A related policy is proposed by two PHAs, Portage (Ohio) and Portland, to deal with tenants who lose welfare payments because they do not cooperate with the welfare department's self-sufficiency program. Under current law, tenants who lose welfare in those cases will have their rents reduced if they are in public or assisted housing. In their MTW plans, these two PHAs propose to withhold rent reductions from tenants who lose welfare in such cases. There are similar provisions in the housing bills now pending in Congress.

Other rent changes. Beyond these rent policies that are consciously related to tenants' transitions from welfare to work, several PHAs have introduced other changes regarding rent that will increase tenants' rents and inadvertently make residents' transition to work more difficult. Two PHAs, the Delaware State Housing Authority and Vancouver Housing Authority, will raise the percentage of income paid for rent to 35 percent.
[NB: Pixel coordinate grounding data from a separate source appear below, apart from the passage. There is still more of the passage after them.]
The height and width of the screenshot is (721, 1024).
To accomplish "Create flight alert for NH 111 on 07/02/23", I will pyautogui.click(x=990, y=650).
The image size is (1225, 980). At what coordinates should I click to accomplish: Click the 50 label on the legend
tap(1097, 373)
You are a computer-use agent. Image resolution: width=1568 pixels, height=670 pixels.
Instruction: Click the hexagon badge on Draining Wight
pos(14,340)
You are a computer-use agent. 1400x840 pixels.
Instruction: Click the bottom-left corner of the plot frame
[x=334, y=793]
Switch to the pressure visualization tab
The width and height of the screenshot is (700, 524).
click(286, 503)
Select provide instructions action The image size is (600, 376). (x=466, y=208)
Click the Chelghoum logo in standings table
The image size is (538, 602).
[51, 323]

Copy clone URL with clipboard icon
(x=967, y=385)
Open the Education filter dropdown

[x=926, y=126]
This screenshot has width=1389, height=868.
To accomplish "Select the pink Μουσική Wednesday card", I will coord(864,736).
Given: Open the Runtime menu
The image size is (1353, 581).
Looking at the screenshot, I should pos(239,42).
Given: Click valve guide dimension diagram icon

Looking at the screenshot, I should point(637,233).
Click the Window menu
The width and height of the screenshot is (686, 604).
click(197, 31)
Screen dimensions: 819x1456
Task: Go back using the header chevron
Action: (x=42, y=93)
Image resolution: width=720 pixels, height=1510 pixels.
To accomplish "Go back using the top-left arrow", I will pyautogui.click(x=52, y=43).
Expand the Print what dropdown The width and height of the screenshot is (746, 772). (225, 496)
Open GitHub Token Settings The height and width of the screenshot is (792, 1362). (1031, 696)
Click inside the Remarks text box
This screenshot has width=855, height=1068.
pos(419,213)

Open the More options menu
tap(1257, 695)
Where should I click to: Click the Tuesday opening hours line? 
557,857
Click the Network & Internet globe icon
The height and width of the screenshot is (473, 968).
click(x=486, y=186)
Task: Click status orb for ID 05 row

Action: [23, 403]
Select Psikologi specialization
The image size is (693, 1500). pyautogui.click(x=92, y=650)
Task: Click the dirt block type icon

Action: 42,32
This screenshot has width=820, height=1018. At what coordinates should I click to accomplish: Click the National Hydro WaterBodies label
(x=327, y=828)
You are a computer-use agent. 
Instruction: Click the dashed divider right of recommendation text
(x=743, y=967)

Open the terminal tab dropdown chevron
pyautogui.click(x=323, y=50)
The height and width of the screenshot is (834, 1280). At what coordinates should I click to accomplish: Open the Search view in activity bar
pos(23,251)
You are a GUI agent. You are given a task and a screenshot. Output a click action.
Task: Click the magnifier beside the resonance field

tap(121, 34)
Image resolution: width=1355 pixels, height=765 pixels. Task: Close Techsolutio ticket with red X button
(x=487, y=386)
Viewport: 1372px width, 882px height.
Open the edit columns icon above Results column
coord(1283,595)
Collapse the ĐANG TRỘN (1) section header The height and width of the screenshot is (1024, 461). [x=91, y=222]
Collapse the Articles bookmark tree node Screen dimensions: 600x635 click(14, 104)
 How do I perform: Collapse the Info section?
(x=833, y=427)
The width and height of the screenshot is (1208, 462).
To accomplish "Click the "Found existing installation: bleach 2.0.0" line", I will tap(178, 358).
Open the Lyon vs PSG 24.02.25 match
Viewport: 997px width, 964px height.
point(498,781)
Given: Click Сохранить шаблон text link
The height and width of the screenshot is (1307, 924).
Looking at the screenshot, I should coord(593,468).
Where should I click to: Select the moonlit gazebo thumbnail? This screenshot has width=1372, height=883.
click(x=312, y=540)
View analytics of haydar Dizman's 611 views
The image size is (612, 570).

Portage will limit the deduction for minors to two children to discourage families from having more children, and Delaware will withhold the deduction for children conceived after the family moves into assisted housing. Three PHAs, Greene, Keene and San Diego, and the Utah consortium, would eliminate utility allowances, and Lincoln would eliminate utility reimbursements. Vancouver and Lawrence would eliminate all income exclusions, and Portland would stop excluding earned income of tenants in training programs and of minors who are not in school any more. Portland would also limit interim income recertifications for a loss of income to one per year. All of these proposals are made either to lessen administrative burdens or to generate more income, but they will have the effect of making rents less affordable and thereby make it harder for tenants to cope with the transition to work.

HUD is now in the process of negotiating with the MTW PHAs for final plans for their demonstration project. In that process, more rent policies that can ease the transition to work may be added to some of the PHAs' plans, and ones that will make the transition process more difficult should be eliminated.

1  See The Moving-to-Work Demonstration: What Housing Programs Can Do to Help Welfare Recipients Make the Transition to Work, 28 HOUS. L. BULL. 49 (Apr. 1998).
2  See id. at 50 n.11 for list of the 30 participating PHAs.
3  Funding for the research and writing of both this and the April Bulletin article were provided by the Annie E. Casey Foundation and the John D. and Catherine T. MacArthur Foundation, receipt of which we greatly appreciate. The opinions expressed in these articles are those of the National Housing Law Project and not those of the foundations.
4  Pub. L. No. 104-134, § 204(c)(3)(B), 110 Stat. 1321, 1321-282 (Apr. 26, 1996).
5  See Section 3 of the United States Housing Act of 1937, 42 U.S.C.A. § 1437a(a)(1) (West Supp. 1996).
6  The other 75 percent of the new earned income would be included, but the increased rent it produces would be placed in an escrow account, as described below.
7  42 U.S.C. § 1437a(a) (1988), as amended by Pub. L. No. 101-625, § 515(b), 104 Stat. 4199 (Nov. 28, 1990); seealso Earned Income Disregards for Public Housing Tenants, 28 HOUS. L. BULL. 1 (Jan. 1998).
8  Consisting of Salt Lake County, Salt Lake City, West Valley City, Davis County, Utah County, Provo County, and Ogden City housing authorities.
9  Pub. L. No. 104-99, § 402(a), 110 Stat. 26, 40 (1996).
10  Two-bedroom units would receive the lower HAP and three bedrooms would receive the larger HAP.